GIVEN REQUEST A. Rewrite the corporate housing passage from the words "Although accurate figures" through "and corporate accounts.", substituting "serviced flats" for "serviced apartments".

Although accurate figures are hard to come by in this region, 2010 occupancy increased
by a healthy 10% over 2009, whilst corporate housing rates showed moderate increases
over 2009 nightly rates.
In a relatively under-developed and immature serviced apartments sector, extended
stay products and private landlord rentals dominate. Corporate housing in the region
is mainly configured by the recognised hotel brands, a small number of apart-hotels
and by private landlords letting their property through relocation agents who provide
a one-stop-shop for expats and corporate accounts.
Business travellers who visit the region are wary about security issues and consequently
when booking accommodation tend to sacrifice marginal savings (hotel rates are moderately
reasonable compared to serviced apartments) for the security of staying in a major
hotel. Kidnapping is still not uncommon in countries like Colombia, Mexico, Brazil
The region is fertile ground for indigenous corporate groups such as Ecopetrol (Colombia),
Petrobras, Embraer, Vale and EBX (Brazil), Pemex (Mexico) Enersur (Peru) and PDVSA
(Venezuela). Many have announced investments in the region’s economy during 2011
of $224 billion.

DATA FOR THIS TASK.
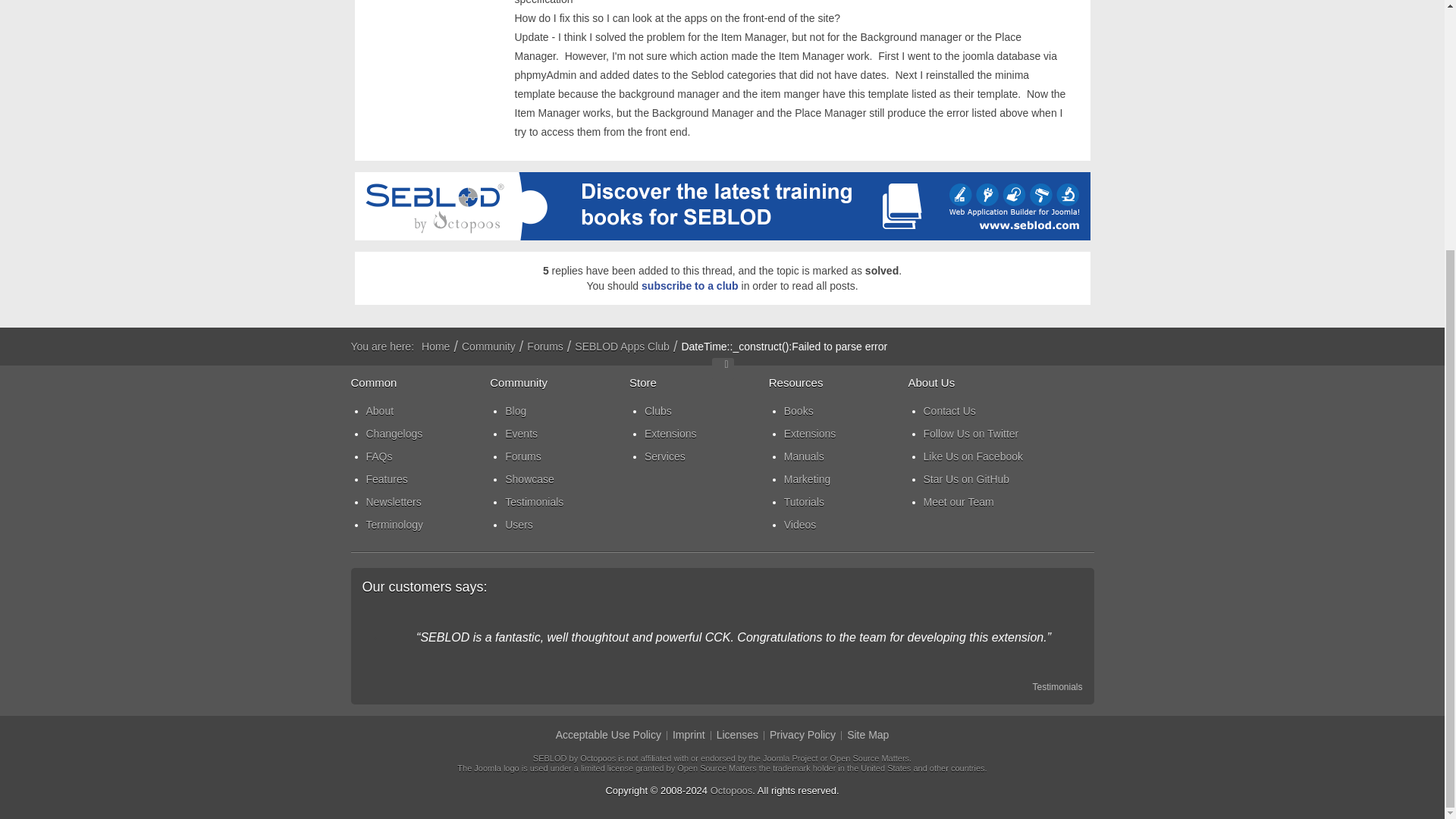
Testimonials (566, 501)
Newsletters (427, 501)
Octopoos Company Website. (731, 790)
Forums (566, 456)
Showcase (566, 478)
Events (566, 433)
Services (706, 456)
Community (488, 346)
SEBLOD Apps Club (622, 346)
Home (435, 346)
Features (427, 478)
Changelogs (427, 433)
subscribe to a club (690, 285)
Terminology (427, 524)
FAQs (427, 456)
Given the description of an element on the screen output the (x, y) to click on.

GIVEN REQUEST B. Copy the records word for word, from their start through the line containing "FAQs (427, 456)", and leave out the picture.

CORRECT RESULT A.
Although accurate figures are hard to come by in this region, 2010 occupancy increased
by a healthy 10% over 2009, whilst corporate housing rates showed moderate increases
over 2009 nightly rates.
In a relatively under-developed and immature serviced flats sector, extended
stay products and private landlord rentals dominate. Corporate housing in the region
is mainly configured by the recognised hotel brands, a small number of apart-hotels
and by private landlords letting their property through relocation agents who provide
a one-stop-shop for expats and corporate accounts.

CORRECT RESULT B.
Testimonials (566, 501)
Newsletters (427, 501)
Octopoos Company Website. (731, 790)
Forums (566, 456)
Showcase (566, 478)
Events (566, 433)
Services (706, 456)
Community (488, 346)
SEBLOD Apps Club (622, 346)
Home (435, 346)
Features (427, 478)
Changelogs (427, 433)
subscribe to a club (690, 285)
Terminology (427, 524)
FAQs (427, 456)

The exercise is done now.